■ Exercise ■
How many lines in the listing below contain the word "screenshot"? Reply with the number only.

- - - - -

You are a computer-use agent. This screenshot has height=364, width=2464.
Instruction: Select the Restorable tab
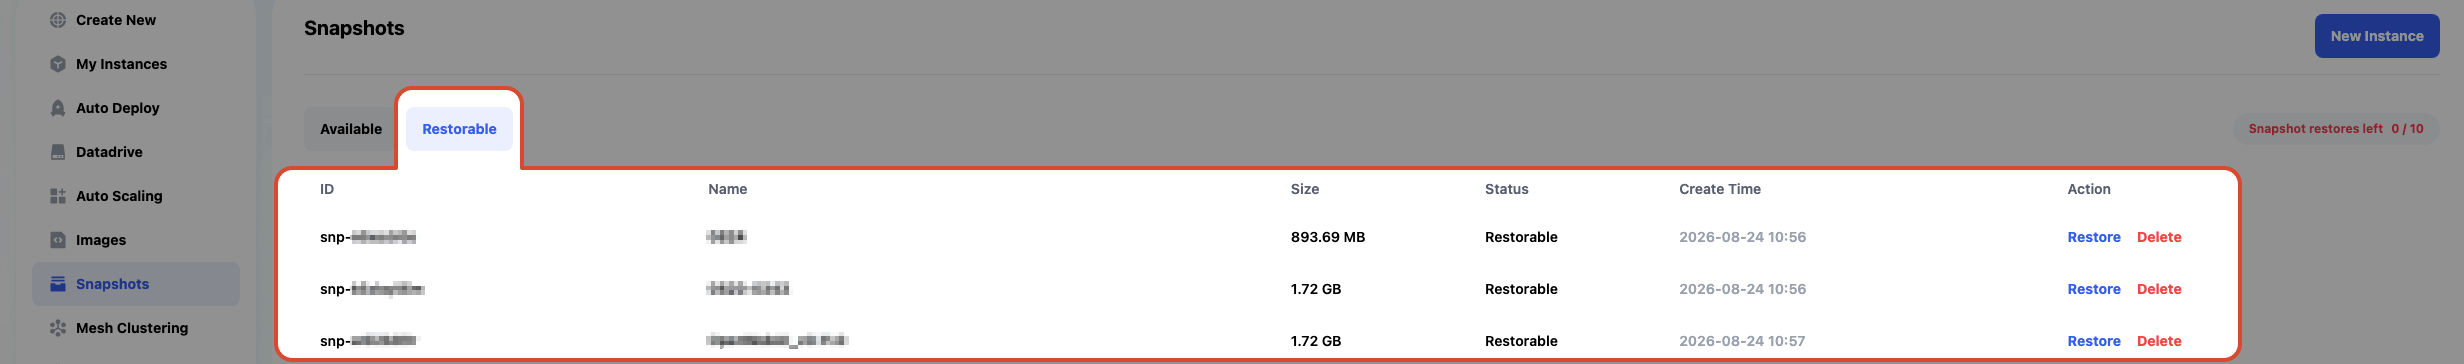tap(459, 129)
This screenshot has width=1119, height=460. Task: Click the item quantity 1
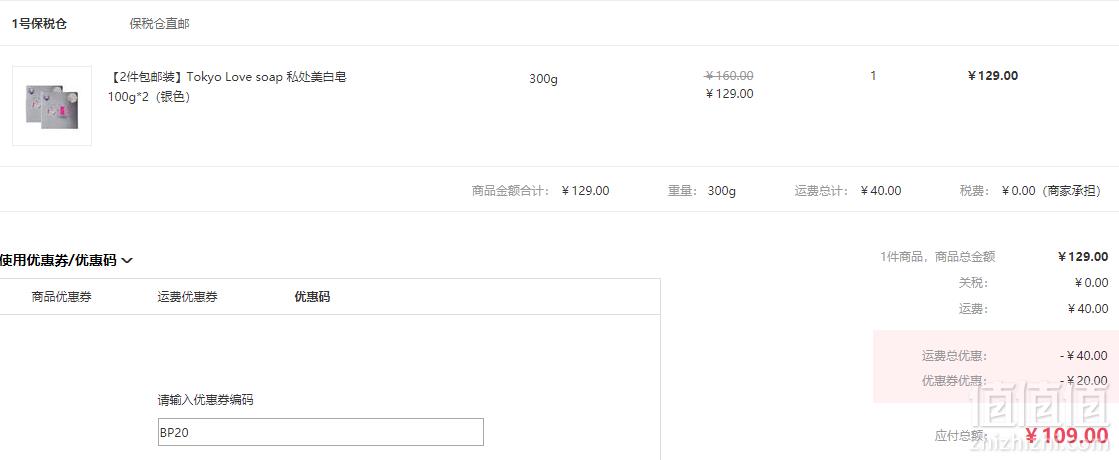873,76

- - - - -

■ Completed exercise ■
2